*** Opening of DOCUMENT EXCERPT ***

Bryant admits he is an unabashed self-promoter—he displays memorabilia from Presidents Clinton and both Bushes on a table in his home office—and some local critics complain the size of his accomplishments is exceeded by that of his ego. “You could accuse Nelson Mandela, Martin Luther King Jr., Malcolm X and Mother Teresa of self-promotion,” he responds. “The question is, do you promote yourself for self’s sake—or to bring attention to a cause?”
Powerful allies agree. “John Bryant has done a great job,” says former L.A. Mayor Richard Riordan. “He’s always in there pitching.” That opinion is seconded by Carlton Jenkins, 46, a partner in an equity fund that invests in struggling communities and has donated to Bryant’s effort. “People who do what I do for a living appreciate John,” he says. “Operation Hope keeps the conversation going about disparities in the access that people in low-income areas have to home ownership, technology, capital and credit cards.”
Bryant’s own route to the good life began in one of L.A.’s toughest neighborhoods. The youngest of three children born to Johnie Will Smith, now 77, a cement contractor, and his wife Juanita, 67, a seamstress, Bryant was 5 when his parents divorced. While other kids wore pressed khakis and sneakers to school—the uniform of the in crowd at the time—Bryant’s mother dressed him in crushed velvet three-piece suits. “She didn’t want me to be ordinary,”.he says. “I got my ass whipped, but it did force me to be an individual.” At age 10 he set up a candy store in the family den and earned, he says, $300 a week. As a teen he attended the Hollywood Professional School for aspiring young actors, where classmates included Tatum O’Neal and Todd Bridges.
But it was only after he dropped out of San Diego City College—and, failing at a series of business ventures, lived for six months in his Jeep in a parking lot—that Bryant finally found direction in life. Landing an entry-level job at a merchant bank, he persuaded his bosses to let him earn commissions by managing accounts for wealthy clients applying for high-interest loans. “The first year I did zero in business,” he says. “The fourth year I did $24 million.”

*** Close of DOCUMENT EXCERPT ***

• **EXERCISE REQUIREMENTS**
**a.** According to the profile of John Bryant, which four people does he say could be accused of self-promotion?
**b.** In the profile of John Bryant, for how long did he live in his Jeep?
**c.** From the profile of John Bryant, transcribe everything from "Bryant’s own route" down to "and Todd Bridges.".
The material after this point has no connection to the profile of John Bryant.

*** Opening of GIVEN INFORMATION ***

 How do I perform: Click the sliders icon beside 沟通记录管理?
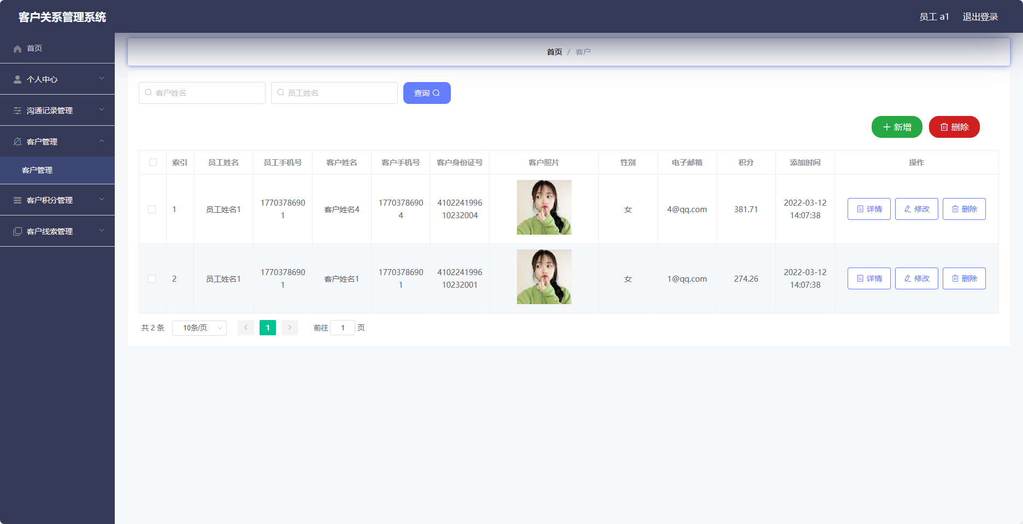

*** Close of GIVEN INFORMATION ***

• **ANSWERS FOR THE TASKS**
**a.** Nelson Mandela, Martin Luther King Jr., Malcolm X and Mother Teresa

**b.** He lived in his Jeep in a parking lot for six months.

**c.**
Bryant’s own route to the good life began in one of L.A.’s toughest neighborhoods. The youngest of three children born to Johnie Will Smith, now 77, a cement contractor, and his wife Juanita, 67, a seamstress, Bryant was 5 when his parents divorced. While other kids wore pressed khakis and sneakers to school—the uniform of the in crowd at the time—Bryant’s mother dressed him in crushed velvet three-piece suits. “She didn’t want me to be ordinary,”.he says. “I got my ass whipped, but it did force me to be an individual.” At age 10 he set up a candy store in the family den and earned, he says, $300 a week. As a teen he attended the Hollywood Professional School for aspiring young actors, where classmates included Tatum O’Neal and Todd Bridges.